Theresa May, britische Premierministerin

"Das Abkommen ist nicht perfekt, und ja, es ist ein Kompromiss. Aber wenn die Geschichtsbücher geschrieben sind, werden sich die Menschen die Entscheidung dieses Hauses ansehen - und sie werden sich fragen, ob wir der Entscheidung der Briten über den Austritt aus der Europäischen Union entsprochen haben. "

Ungerührt nahm Oppositionsführer Jeremy Corbyn Mays Argumente zur Kenntnis.

"Uns wurde das einfachste Handelsabkommen der Geschichte versprochen, aber was wir sehen, ist eine gespaltene Regierung, die ein verpfuschtes Abkommen mit nichts anderem als einem vagen Ausblick auf unsere zukünftigen Beziehungen zur EU geliefert hat. Die Regierung steckt im Chaos, und wenn das Ergebnis der Premierministerin abgelehnt wird, ist es Zeit für Neuwahlen, ist es Zeit für eine neue Regierung."

Um May zu unterstützen, hatten sich die EU und May in einem Briefwechsel gegenseitige Zusicherungen gemacht.
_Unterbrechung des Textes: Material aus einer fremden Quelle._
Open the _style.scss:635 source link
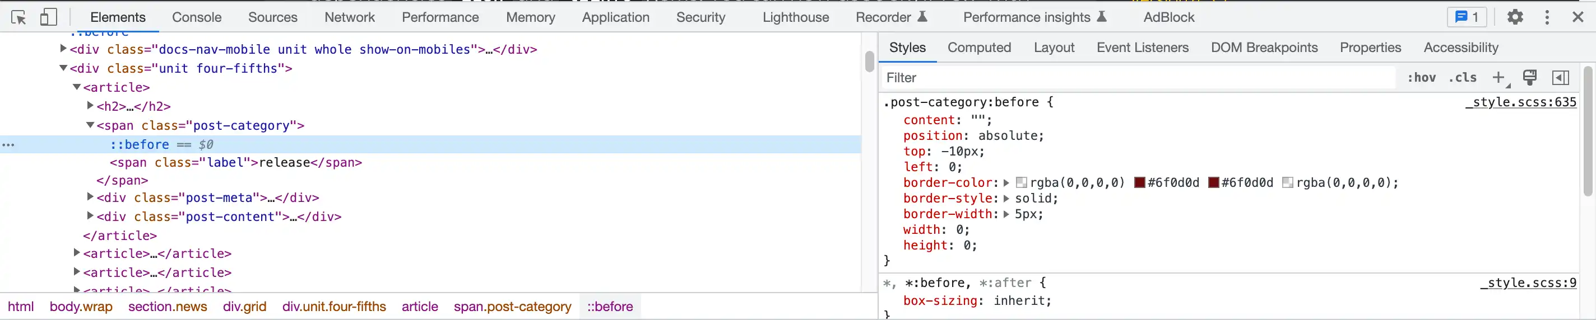pos(1520,102)
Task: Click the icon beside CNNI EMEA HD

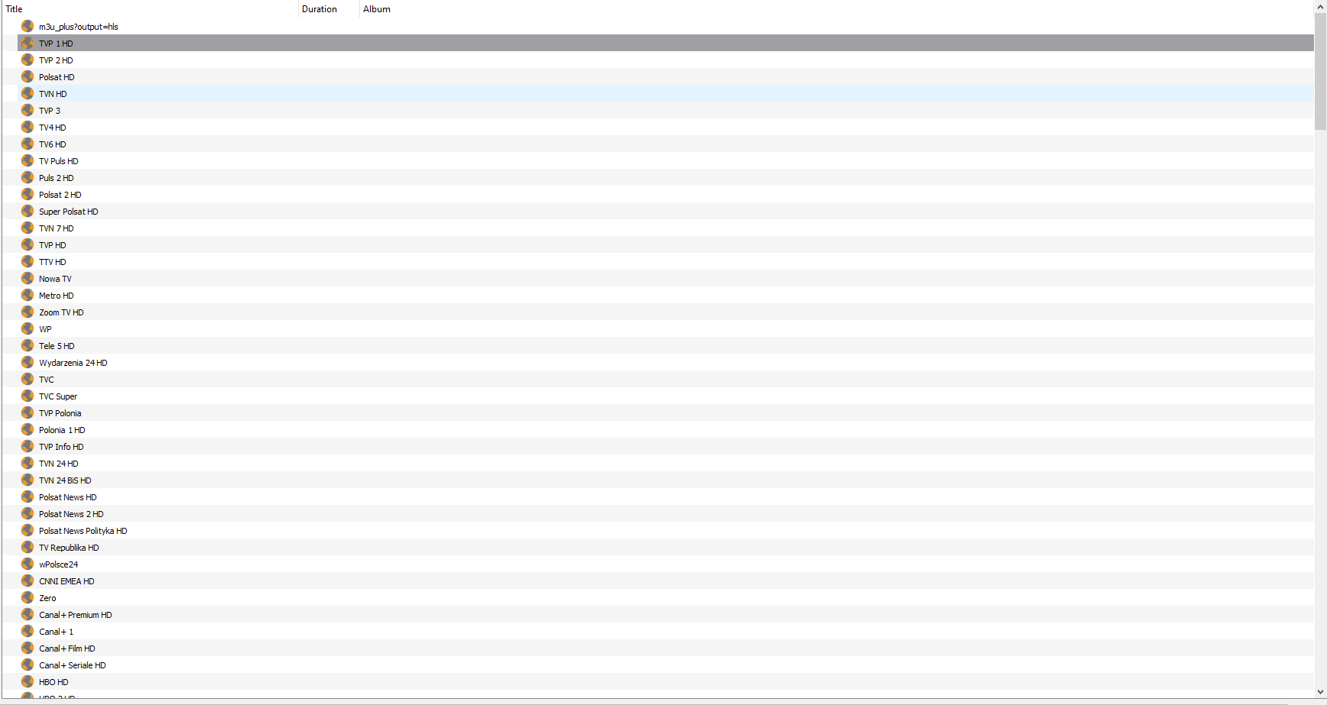Action: [28, 580]
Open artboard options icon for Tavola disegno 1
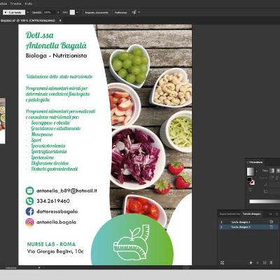Image resolution: width=280 pixels, height=280 pixels. [271, 222]
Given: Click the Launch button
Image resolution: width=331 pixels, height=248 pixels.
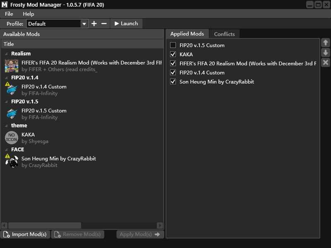Looking at the screenshot, I should [x=126, y=24].
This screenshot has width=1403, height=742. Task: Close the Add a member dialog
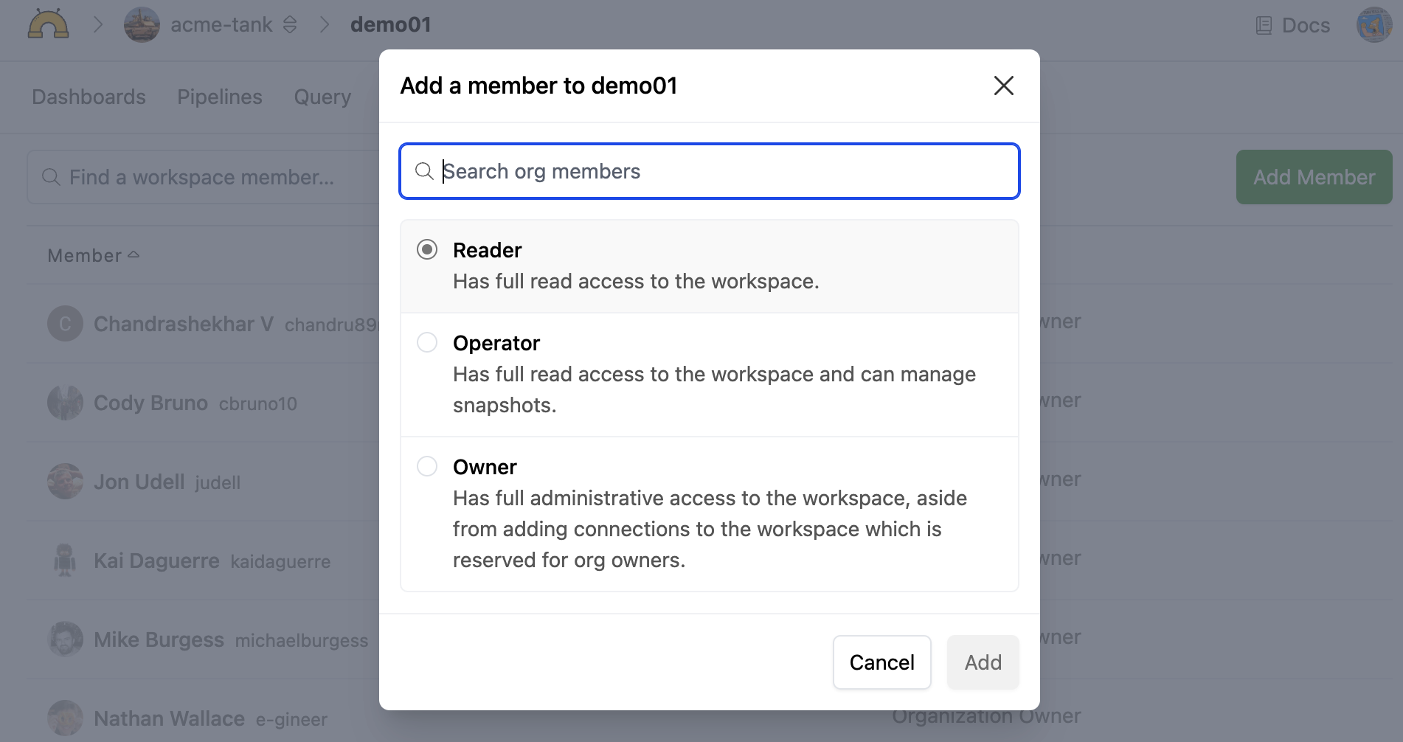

Jean-Claude Juncker, Präsident der Europäischen Kommission, und Donald Tusk, Präsident des Europäischen Rates, erklärten, so bald wie möglich ein Handelsabkommen aushandeln zu wollen, um den ungeliebten Backstop, die Notfallklausel zur irischen Grenze zu verhindern.

Theresa May hat in den letzten Tagen argumentiert und gebeten, aber für Analysten ist nicht die Frage, ob sie die Abstimmung verliert, sondern wie hoch. Sie zeigen sich überzeugt, bei einer deutlichen Niederlage steigt das Königreich ohne Vertrag aus – oder einige Abgeordnete werden versuchen, einen alternativen Brexitplan durchzusetzen. Fehlen May weniger als 100 Stimmen, könnte May das Ergebnis aber auch Rückenwind auslegen. So könnte sie bei Nachverhandlungen in Brüssel mehr Entgegenkommen fordern – und am Ende wäre es die EU, die für das knappe Scheitern des geordneten Ausstiegs verantwortlich wäre.